# Given request:
Please reproduce the listing below word for word, keeping every line and character unchanged.

# Material for this exercise:
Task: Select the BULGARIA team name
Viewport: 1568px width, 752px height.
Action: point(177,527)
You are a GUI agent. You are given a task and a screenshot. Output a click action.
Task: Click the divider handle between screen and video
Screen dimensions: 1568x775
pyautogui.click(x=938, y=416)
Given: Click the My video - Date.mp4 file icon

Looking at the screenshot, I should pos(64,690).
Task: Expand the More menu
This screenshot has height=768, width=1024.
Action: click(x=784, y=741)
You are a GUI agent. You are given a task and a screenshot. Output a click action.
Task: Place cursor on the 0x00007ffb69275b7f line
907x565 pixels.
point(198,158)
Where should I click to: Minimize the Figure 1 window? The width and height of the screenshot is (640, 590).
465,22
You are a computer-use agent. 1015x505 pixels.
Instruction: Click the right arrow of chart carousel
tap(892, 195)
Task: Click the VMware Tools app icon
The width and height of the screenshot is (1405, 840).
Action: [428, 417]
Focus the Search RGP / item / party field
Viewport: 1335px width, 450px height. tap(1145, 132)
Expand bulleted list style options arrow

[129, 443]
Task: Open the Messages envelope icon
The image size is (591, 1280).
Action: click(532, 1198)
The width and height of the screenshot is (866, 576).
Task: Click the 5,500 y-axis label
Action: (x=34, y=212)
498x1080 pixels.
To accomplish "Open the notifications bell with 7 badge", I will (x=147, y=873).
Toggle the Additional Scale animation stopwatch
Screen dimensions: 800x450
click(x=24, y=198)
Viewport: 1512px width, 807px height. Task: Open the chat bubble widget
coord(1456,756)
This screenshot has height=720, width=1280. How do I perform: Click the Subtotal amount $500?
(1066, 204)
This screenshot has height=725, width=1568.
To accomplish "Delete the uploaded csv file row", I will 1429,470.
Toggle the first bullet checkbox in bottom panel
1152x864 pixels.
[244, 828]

# Reply:
Task: Select the BULGARIA team name
Viewport: 1568px width, 752px height.
Action: point(177,527)
You are a GUI agent. You are given a task and a screenshot. Output a click action.
Task: Click the divider handle between screen and video
Screen dimensions: 1568x775
pyautogui.click(x=938, y=416)
Given: Click the My video - Date.mp4 file icon

Looking at the screenshot, I should pos(64,690).
Task: Expand the More menu
This screenshot has height=768, width=1024.
Action: click(x=784, y=741)
You are a GUI agent. You are given a task and a screenshot. Output a click action.
Task: Place cursor on the 0x00007ffb69275b7f line
907x565 pixels.
point(198,158)
Where should I click to: Minimize the Figure 1 window? The width and height of the screenshot is (640, 590).
465,22
You are a computer-use agent. 1015x505 pixels.
Instruction: Click the right arrow of chart carousel
tap(892, 195)
Task: Click the VMware Tools app icon
The width and height of the screenshot is (1405, 840).
Action: [428, 417]
Focus the Search RGP / item / party field
Viewport: 1335px width, 450px height. tap(1145, 132)
Expand bulleted list style options arrow

[129, 443]
Task: Open the Messages envelope icon
The image size is (591, 1280).
Action: click(532, 1198)
The width and height of the screenshot is (866, 576).
Task: Click the 5,500 y-axis label
Action: (x=34, y=212)
498x1080 pixels.
To accomplish "Open the notifications bell with 7 badge", I will (x=147, y=873).
Toggle the Additional Scale animation stopwatch
Screen dimensions: 800x450
click(x=24, y=198)
Viewport: 1512px width, 807px height. Task: Open the chat bubble widget
coord(1456,756)
This screenshot has height=720, width=1280. How do I perform: Click the Subtotal amount $500?
(1066, 204)
This screenshot has height=725, width=1568.
To accomplish "Delete the uploaded csv file row", I will 1429,470.
Toggle the first bullet checkbox in bottom panel
1152x864 pixels.
[244, 828]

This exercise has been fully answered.